To: Sr K who wrote (11352)2/28/2008 12:26:56 AM
From: Joe NYC  Respond to of 149317
 
Sr. K.

Quick google search yields:

In August 1991, an African-American boy, Gavin Cato, was killed in Crown Heights in New York city "when a car in a Hasidic rabbi's motorcade accidentally veered off the road and hit him." Subsequently, Slate reports, a "gang of black youths stabbed a rabbinical student to death, and black-Jewish tensions ran high." At Cato's funeral Sharpton said:

"The world will tell us he was killed by accident. Yes, it was a social accident. ... It's an accident to allow an apartheid ambulance service in the middle of Crown Heights. ... Talk about how Oppenheimer in South Africa sends diamonds straight to Tel Aviv and deals with the diamond merchants right here in Crown Heights. The issue is not anti-Semitism; the issue is apartheid. ... All we want to say is what Jesus said: If you offend one of these little ones, you got to pay for it. No compromise, no meetings, no kaffe klatsch, no skinnin' and grinnin'. Pay for your deeds." [3]
"If the Jews want to get it on, tell them to pin their yarmulkes back and come over to my house," he said. [4][5]
sourcewatch.org

It's tough to imagine this year's Republican National Convention featuring a prime-time speaker who once said that that "Zionism is a kind of poisonous weed that is choking Judaism." Or that he was "sick and tired of hearing about the Holocaust." Or that traditional Democratic support for Israel is because of "the Jewish element in the party ... a kind of glorified form of bribery." And certainly not if he had ever referred to Jews as "Hymies" and New York as "Hymietown."
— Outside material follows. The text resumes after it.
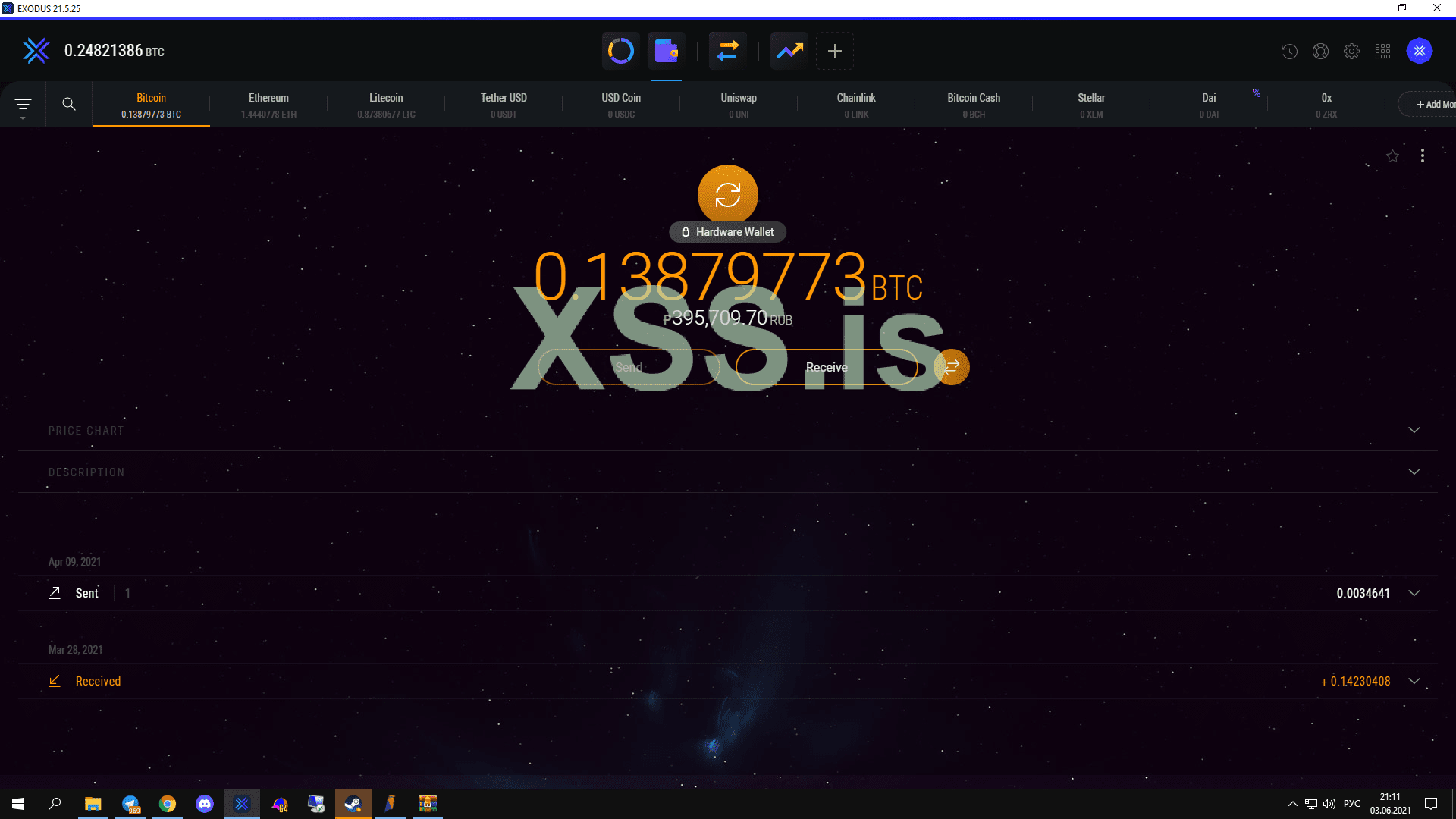Connect a Hardware Wallet
Screen dimensions: 1456x819
coord(727,232)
The Rev. Jesse Jackson, of course, has made all of these comments, and more. Jackson said those things in his 30s and 40s, and has since apologized for them. But his speech at the Democratic Convention Tuesday evening is at the very least an interesting example of the double standard that clearly exists in the media's -- and the Democratic Party's -- sensitivity to anti-Semitism.